Ricordate il progetto per l’illuminazione artistica a Taormina? Chi l’ha vista e che fine ha fatto? Si potrebbe dire e qualcuno forse – con disinvolto masochismo in salsa taorminese – affermerà che questa illuminazione è stata realizzata. La Regione ha stanziato, a suo tempo, un finanziamento ad hoc da Un milione e 257mila euro. L’intenzione era quella di intervenire contro il cosiddetto “inquinamento luminoso” e dare un aspetto più caratteristico ed artistico a una serie di siti storici di Taormina.

L’illuminazione artistica a Taormina – almeno per quello che è stato realizzato – si è ridotta ad una confusa e misteriosa serie di lavori che hanno “partorito” un paio di inutili faretti, posizionati qua e là senza arte né parte.
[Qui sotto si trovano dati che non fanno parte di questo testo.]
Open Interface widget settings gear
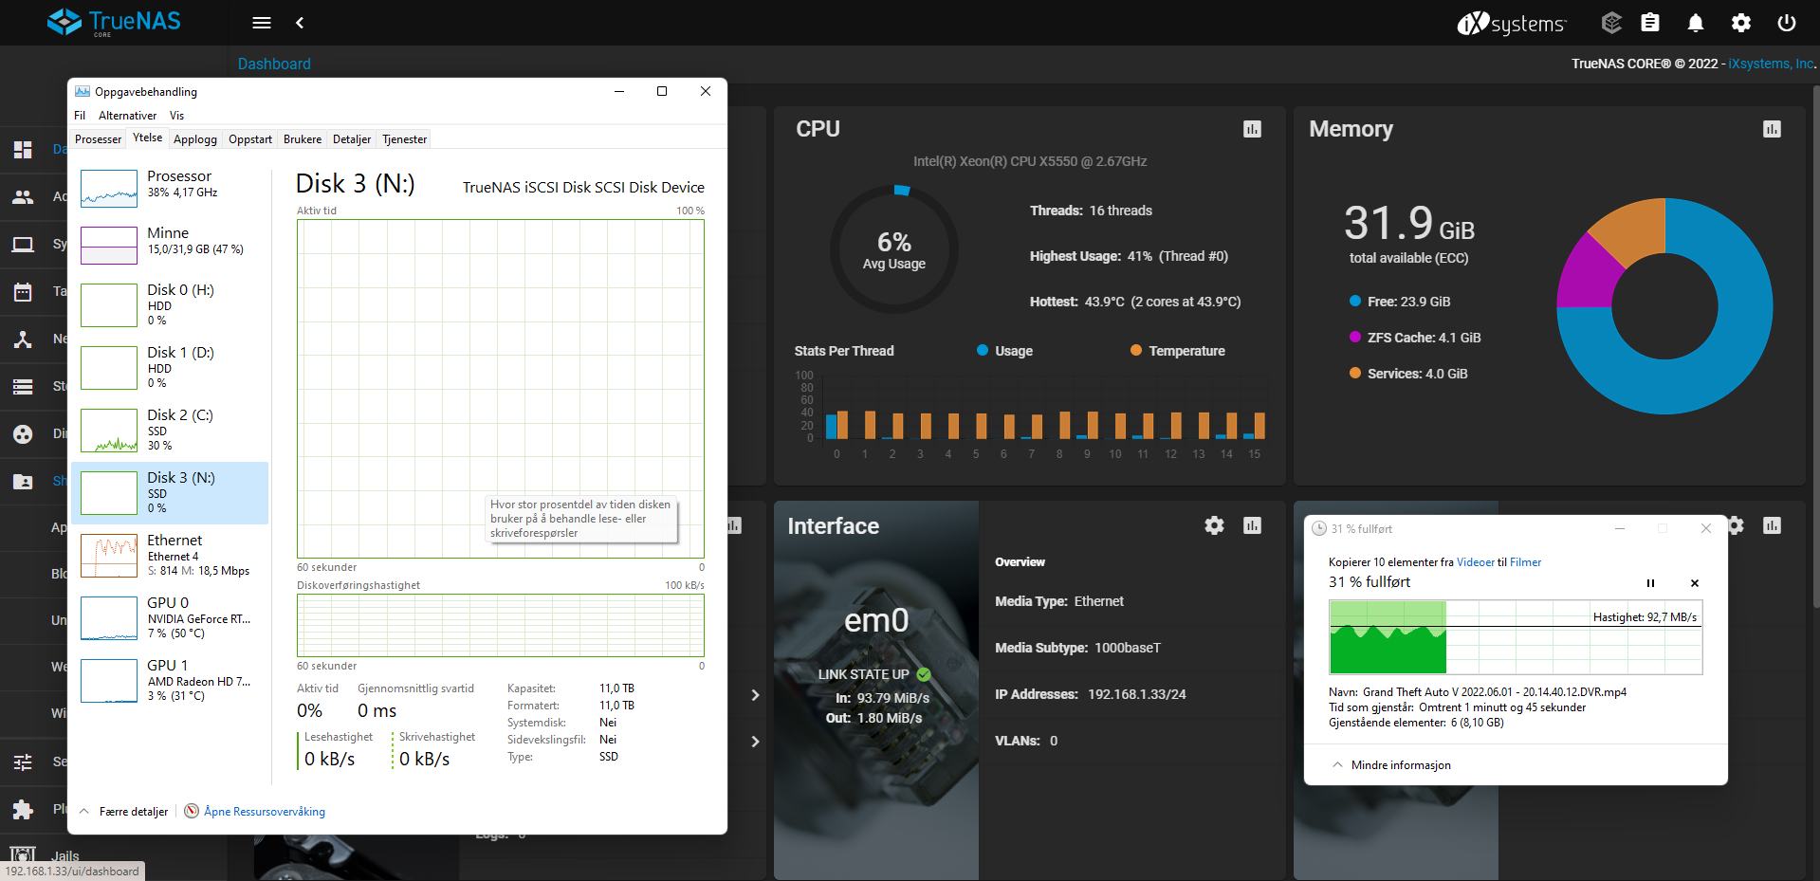Image resolution: width=1820 pixels, height=881 pixels. pos(1214,525)
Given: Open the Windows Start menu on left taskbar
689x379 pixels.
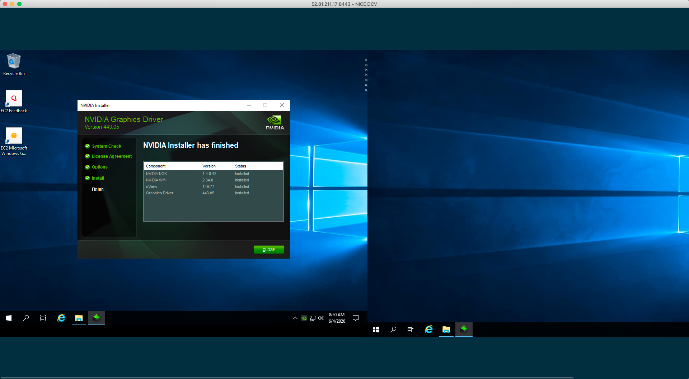Looking at the screenshot, I should pyautogui.click(x=9, y=318).
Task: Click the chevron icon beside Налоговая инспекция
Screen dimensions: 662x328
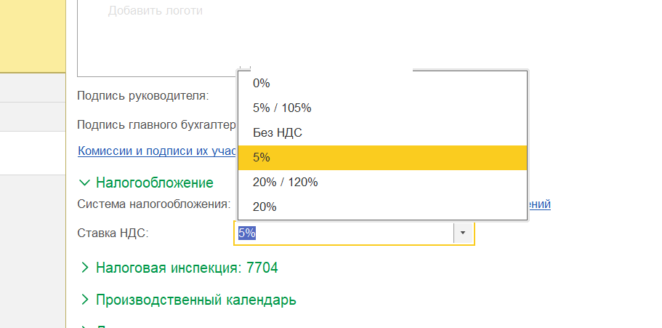Action: (85, 268)
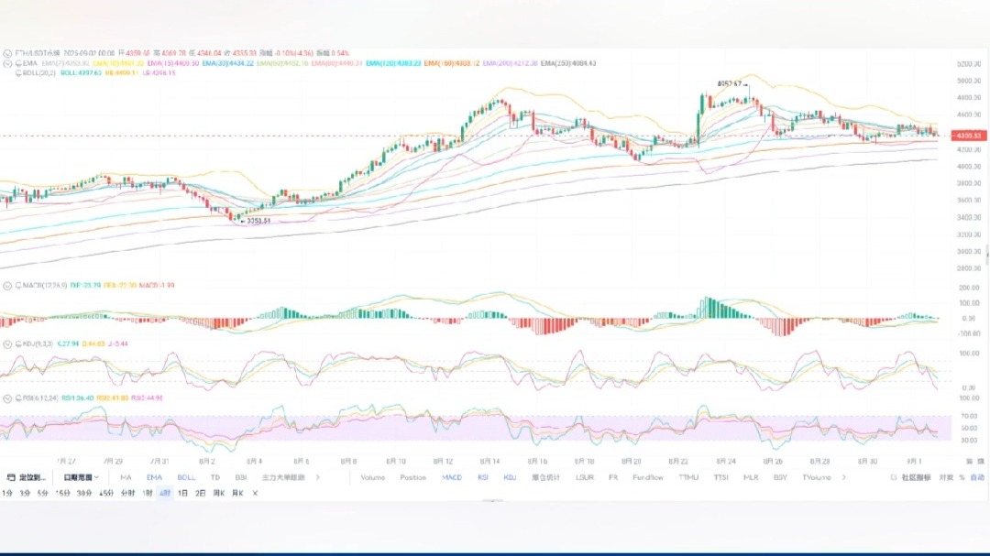Toggle the EMA overlay indicator
The width and height of the screenshot is (990, 556).
click(x=154, y=477)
Di artistico, insomma, non si è visto proprio nulla. Altrove e ovunque errori ne fanno, perchè tutto il mondo è paese: ma è difficile pensare che si possa avere la stessa “abilità” taorminese nel dilapidare Un milione di euro per un paio di anonimi fari permanenti. L’illuminazione artistica è un’altra cosa.

Come dire: meglio incantare il turista anche per qualche giorno o un breve periodo, che lasciarlo perplesso di fronte a una serie di fari simil modello autostradale. L’esempio perfetto di vera lungimiranza è quello di Gerusalemme, dove nei giorni scorsi per le strade della città santa si è tenuto l’affascinante “Festival delle Luci”.

Un evento modernissimo lì’ ha consentito di vivere la città in un’atmosfera suggestiva e fuori dal comune. L’illuminazione dell’architettura, statue di luce, installazioni di artisti israeliani e internazionali hanno illuminato le vie della città, gli spazi pubblici e i luoghi turistici più importanti, con una moltitudine di eventi e performance.

Un’occasione unica per vivere la notte di Gerusalemme, in un’atmosfera suggestiva e sicuramente fuori da ogni aspettativa. Ed è stata inoltre inscenata la storia della Signora delle Camelie, tratta dalla Traviata di Verdi. L’opera è stata eseguita in un luogo affascinantissimo, la Grotta di Zedekiah, situata sotto le mura della Città Vecchia (vicino alla Porta di Shechem). I principali brani saranno eseguiti da solisti dell’Opera d’Israele in splendidi costumi d’epoca.

Sono stati proposti anche spettacoli di sperimentazione contemporanea, intrattenendo il pubblico attraverso performance piene di ritmo, danza, video, proiezioni ed effetti di luce.

Gli spettatori si avventurano, passeggiando, in strade sconosciute e con questo modo di coniugare arte, turismo e cultura si è riusciti nell’obiettivo di far arrivare un flusso ancor maggiore di visitatori, valorizzando anche aree decentrate e di secondo piano del territorio.

A Taormina, cinquemila persone al Teatro Antico per i concerti privati portano l’incasso agli organizzatori, il godimento effimero agli amministratori di qualche biglietto omaggio da gestire, altra confusione in paese e necessità – a spese del Comune, ovvero del cittadino – di disporre servizi aggiuntivi di viabilità e raccolta rifiuti. Con tanti saluti ai commercianti e all’economia locale.

Un pò di magia, riproduzioni artistiche per le strade ed eventi caratteristici darebbero, invece, ben altri risultati. Sarebbero in grado di attrarre i turisti e portarli in giro per il “salotto” della città. Una semplice e produttiva fusione tra storia e contemporaneità.